According to the National Park Service, “the Biggs family lost eight cows, seven steers, ten hogs, eight tons of hay, ten crocks of apple butter, sixteen chairs, six beds, and ninety-two acres of crops.”
After the battle, teamster Biggs’ salvaged cart, which could carry up to nine bodies at a time, came in handy as he embarked on a grisly, putrid and daunting endeavor.
Working for Gettysburg merchant Samuel Weaver to disinter more than 3,000 dead Union soldiers from their initial graves and relocate and rebury them in a central spot, Biggs played a major role in the creation of the Soldiers’ National Cemetery.
From October, 1863 until March, 1864, Biggs made $1.25 for each corpse brought to its final resting place, including hauling Union corpses from Hanover, 14 miles away. As a famous photo from Hanover shows. Biggs hired several Black men from Gettysburg to get the job done.
Biggs used his earnings to purchase his own farm, the Peter Frey farm, which still stands on Taneytown Road, and about 120 acres of land. Some included the famous copse of trees, known as the high water mark of the Confederacy at Cemetery Ridge, a must-see visit for battlefield tourists.
In 1881, Biggs sold those witness trees and the seven acres around them to the Gettysburg Battlefield Memorial Association for $1,350.
Ironically, although Biggs played a prominent role in the creation of the Soldiers’ National Cemetery, he and other Blacks, including those 30 local Civil War veterans of the United States Colored Troops (organized in the summer of 1863), are not buried there.

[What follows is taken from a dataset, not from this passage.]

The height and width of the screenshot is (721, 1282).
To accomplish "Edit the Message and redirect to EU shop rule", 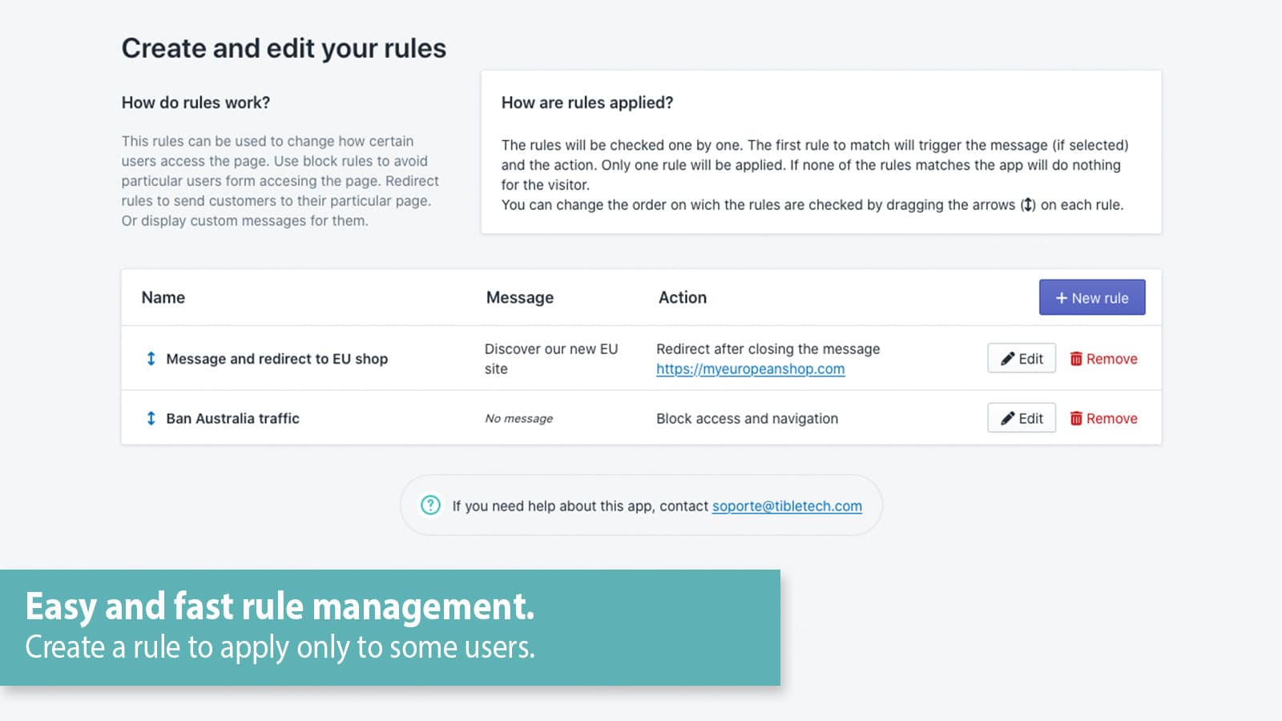I will (x=1021, y=358).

As historian D. Scott Hartwig points out, “we now know that there are five burials of African American soldiers in the Civil War section of the Soldiers’ Cemetery [in Gettysburg], but four of those soldiers were Spanish American War veterans who were buried here because it was the closest National Cemetery.” Only one Black Civil War veteran, Henry Gooden of the 126th United States Colored Troops, who died after the Civil War in Carlisle in 1876 and was not interred at Gettysburg’s Soldiers’ National Cemetery until 1884, is buried there today.
A founder and prominent member of the Sons of Good Will, formed to acquire land for Black cemeteries, Basil Biggs, along with local Black Civil War veterans, is buried in the cemetery that the Sons of Good Will established in 1866. Since 1906, the year Biggs died and was buried there, it has been known as Lincoln Cemetery.
It’s on the outskirts of town in Gettysburg’s third ward, where most Gettysburg African Americans in that era lived.
Your “Ticket to the Past” visit winds to its finale with a view of President Abraham Lincoln’s train steaming into Gettysburg from Hanover aboard a Hanover Rail train on November 18, 1863. The next day, in Lincoln’s “few appropriate remarks” dedicating the Soldiers’ National Cemetery that Biggs helped create, the nation’s 16th commander-in-chief proclaimed a “new birth of freedom.”
The narrator then ends your visit with an open-ended challenge to honor the fallen, the freedom-seekers, the healers and re-builders of that era in our lives today.
“Ticket to the Past” is a bold, family-friendly, state-of-the-art, immersive, patriotic, and call-to-service visitor experience that you don’t want to miss.